Search code examples
azure-synapseazure-data-lakemssparkutils

copying db file from temp directory to Azure data lake with mssparkutils.fs.cp causes checksum error in Azure Synapse


I have a temp directory (tempfile.mkdtemp()) where I make edits to a db file using sqlite3 in an Azure Synapse notebook. When trying to copy the finished db file to mounted data lake storage like so: mssparkutils.fs.cp('file:' + dirpath + '/example_database.db', 'synfs:/' + x + f'/container/example_directory/example_database.db')

Where x = mssparkutils.env.getJobId() I receive this error:

Py4JJavaError: An error occurred while calling z:mssparkutils.fs.cp.
: org.apache.hadoop.fs.ChecksumException: Checksum error: file:/tmp/tmpcem75tu1/InventoryForecasting.db at 0
    at org.apache.hadoop.fs.ChecksumFileSystem$ChecksumFSInputChecker.readChunk(ChecksumFileSystem.java:264)
    at org.apache.hadoop.fs.FSInputChecker.readChecksumChunk(FSInputChecker.java:300)
    at org.apache.hadoop.fs.FSInputChecker.read1(FSInputChecker.java:252)
    at org.apache.hadoop.fs.FSInputChecker.read(FSInputChecker.java:197)
    at java.io.DataInputStream.read(DataInputStream.java:100)
    at org.apache.hadoop.io.IOUtils.copyBytes(IOUtils.java:94)
    at org.apache.hadoop.io.IOUtils.copyBytes(IOUtils.java:68)
    at org.apache.hadoop.io.IOUtils.copyBytes(IOUtils.java:129)
    at org.apache.hadoop.fs.FileUtil.copy(FileUtil.java:415)
    at org.apache.hadoop.fs.FileUtil.copy(FileUtil.java:387)
    at org.apache.hadoop.fs.FileUtil.copy(FileUtil.java:337)
    at com.microsoft.spark.notebook.msutils.impl.MSFsUtilsImpl.cp(MSFsUtilsImpl.scala:247)
    at mssparkutils.fs$.cp(fs.scala:17)
    at mssparkutils.fs.cp(fs.scala)
    at sun.reflect.GeneratedMethodAccessor162.invoke(Unknown Source)
    at sun.reflect.DelegatingMethodAccessorImpl.invoke(DelegatingMethodAccessorImpl.java:43)
    at java.lang.reflect.Method.invoke(Method.java:498)
    at py4j.reflection.MethodInvoker.invoke(MethodInvoker.java:244)
    at py4j.reflection.ReflectionEngine.invoke(ReflectionEngine.java:357)
    at py4j.Gateway.invoke(Gateway.java:282)
    at py4j.commands.AbstractCommand.invokeMethod(AbstractCommand.java:132)
    at py4j.commands.CallCommand.execute(CallCommand.java:79)
    at py4j.GatewayConnection.run(GatewayConnection.java:238)
    at java.lang.Thread.run(Thread.java:750)

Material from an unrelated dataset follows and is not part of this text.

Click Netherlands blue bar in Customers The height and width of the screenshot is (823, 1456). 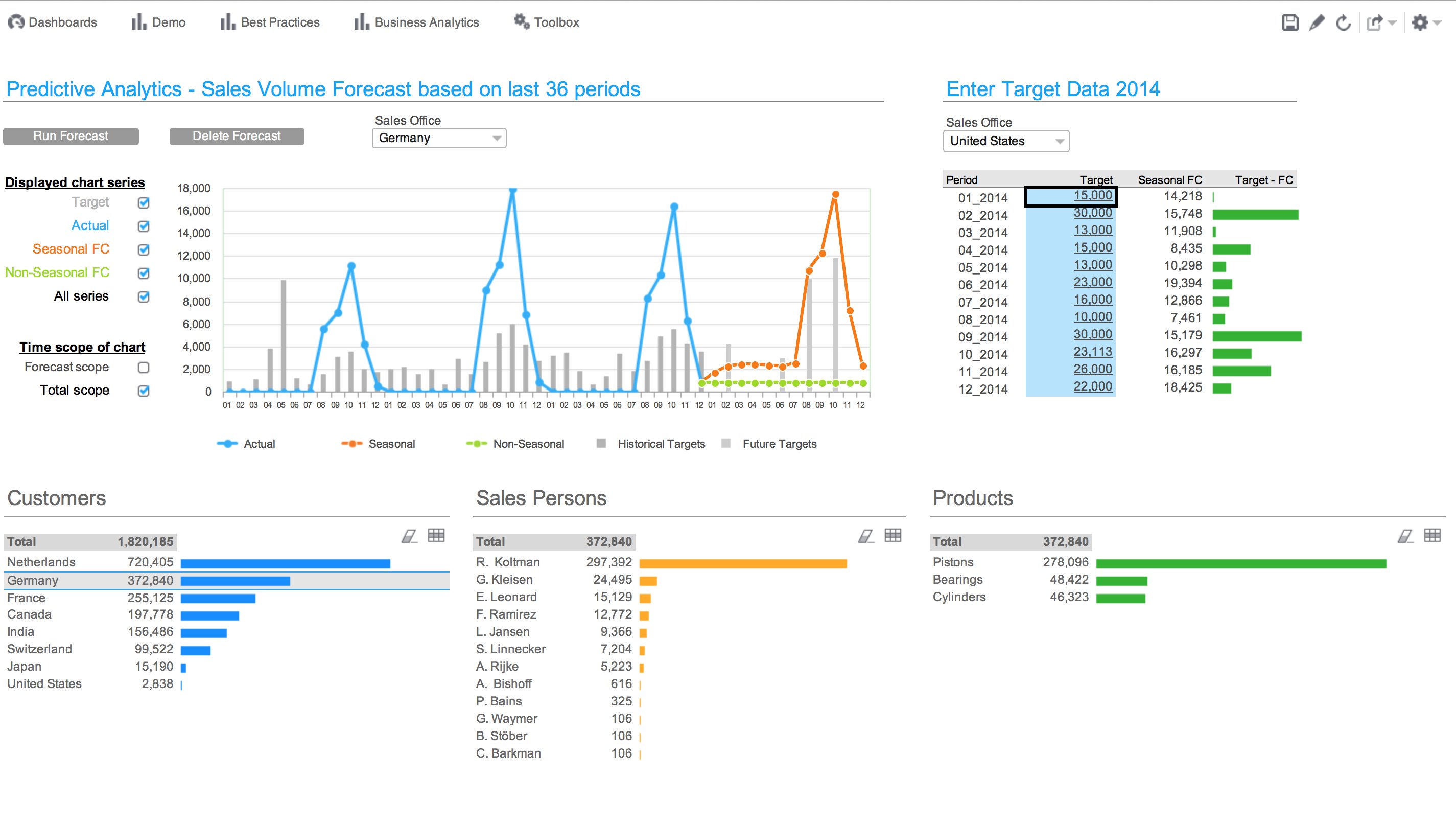(x=285, y=563)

I expected the file to copy, and the same method worked fine when trying with both a .txt and an .xlsx file. I can also get the file to copy as expected when using adlfs with fsspec, though it requires me to use put() rather than copy() as I'm copying from local storage to remote storage. There's also no problem with copying a db file from remote storage to either local storage or remote storage, so I think the issue is specific to using mssparkutils to copy a db file out of this temp directory.


Solution

  • I had the same issue with the same use case and was getting checksum error when copying some large CSV files from /mnt/temp to ADLS using mssparkutils.fs.cp() , but I did not have any issue when copying binary files without extension.

    I got a walkaround like this so that Synapse treat my CSV file in the same way as binary file:

    !mv /mnt/temp/FILENAME.csv /mnt/temp/FILENAME
    mssparkutils.fs.cp("file:/mnt/temp/FILENAME", "abfss://****/FILENAME.csv") 
    

    And it works well for me. You may try the same approach.